One drink led to another. We had almost decided that it was time to lower the boom on Zoom. Our business section editor was going to wax eloquently about how there “are people who work, and there are people who get things done.” She was going to suggest that you get out of the virtual meeting place (isn’t it just a water cooler right in the middle of Al Gore’s internet anyway?) and spend some time strategizing, writing a to-do list, sending a handwritten note to your favorite customer, etc.
Then someone extolled the virtues of it and asked: ” yes, but where would our educational system be without it right now?” Everyone took a stab. “Good point.” “Hmm.” “Let me Google search ‘education news, Zoom, and success.'”

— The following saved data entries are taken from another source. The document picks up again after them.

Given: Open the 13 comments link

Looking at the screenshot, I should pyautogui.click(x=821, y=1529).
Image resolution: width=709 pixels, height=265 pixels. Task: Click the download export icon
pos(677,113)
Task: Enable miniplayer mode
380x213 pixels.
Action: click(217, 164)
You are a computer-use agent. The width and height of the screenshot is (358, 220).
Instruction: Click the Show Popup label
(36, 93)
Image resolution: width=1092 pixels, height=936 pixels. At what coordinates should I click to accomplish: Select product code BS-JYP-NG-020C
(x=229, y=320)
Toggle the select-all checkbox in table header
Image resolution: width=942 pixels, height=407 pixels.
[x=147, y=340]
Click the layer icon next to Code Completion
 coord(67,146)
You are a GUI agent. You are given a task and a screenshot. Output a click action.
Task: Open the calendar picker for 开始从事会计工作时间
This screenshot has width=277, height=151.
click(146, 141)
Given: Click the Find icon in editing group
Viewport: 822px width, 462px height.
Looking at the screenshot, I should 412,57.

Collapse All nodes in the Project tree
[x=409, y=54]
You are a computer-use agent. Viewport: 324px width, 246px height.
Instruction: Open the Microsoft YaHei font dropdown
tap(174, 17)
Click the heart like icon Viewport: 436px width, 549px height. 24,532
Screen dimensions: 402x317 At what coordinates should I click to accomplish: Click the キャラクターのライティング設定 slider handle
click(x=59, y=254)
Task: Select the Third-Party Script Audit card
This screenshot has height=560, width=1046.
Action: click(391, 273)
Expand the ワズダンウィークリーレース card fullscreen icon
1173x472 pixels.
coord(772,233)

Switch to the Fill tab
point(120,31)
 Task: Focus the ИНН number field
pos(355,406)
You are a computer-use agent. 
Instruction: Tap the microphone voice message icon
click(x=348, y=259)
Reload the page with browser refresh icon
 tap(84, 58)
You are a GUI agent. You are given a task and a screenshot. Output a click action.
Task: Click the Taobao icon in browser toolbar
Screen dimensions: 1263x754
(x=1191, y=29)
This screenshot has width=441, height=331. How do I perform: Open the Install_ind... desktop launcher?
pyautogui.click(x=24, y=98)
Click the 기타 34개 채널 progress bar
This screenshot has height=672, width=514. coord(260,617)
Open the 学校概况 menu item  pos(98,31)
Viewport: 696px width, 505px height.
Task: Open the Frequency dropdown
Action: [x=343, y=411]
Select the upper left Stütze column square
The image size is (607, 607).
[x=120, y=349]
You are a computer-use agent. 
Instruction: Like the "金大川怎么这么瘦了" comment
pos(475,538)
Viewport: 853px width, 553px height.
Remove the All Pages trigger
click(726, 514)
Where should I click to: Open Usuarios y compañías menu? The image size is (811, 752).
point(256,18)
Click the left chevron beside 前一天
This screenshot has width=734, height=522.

What popped up? Hillsborough County Florida popped up. Except it wasn’t about success. It was about excess. The county, ever concerned about nutritious meals for its “young uns” doles out “free lunches” for its students. Who knew that in home schooling didn’t also mean in-home meals? Drive your car to the drive-through location, wait in line, get handed a bag of food. It sounds a lot like McDonald’s, except for the ” drive to the first window please” for payment.
“We want to make sure that children actually get the nutrition they need to be successful during the e-learning process,” said Hillsborough Schools Superintendent Addison Davis.
“We had some individuals who made undesired behaviors last week, but we stand ready with new organizational controls you know hats off to operations and the IT department for helping us with this process,” said Hillsborough Schools Superintendent Addison Davis. Good thing Mr. Davis is a superintendent and not an English teacher during this e-learning process, or any learning process for that matter.
District officials found parents selling the food online and parents who had the food stockpiled in their cars. Did anyone go to jail? We digress.
Parents now have to provide their child’s name and school ID number before they can pick up food, and they are not allowed to pick up more than once. Those are smart thinking additions to the program. Would it be cheaper to just give them some money? It would be more efficient, too. Or, what if the parents actually fed their kids?
So let’s review in an e-learned sort of way. The government takes in tax dollars. They use some of it to pay teachers to do their job. They also buy lunches with it for kids. They give lunch away. Parents steal “free lunches.” Parents sell the food online. That last step is actually e-commerce.
Maybe there is no such thing as a free lunch, especially if you buy one online.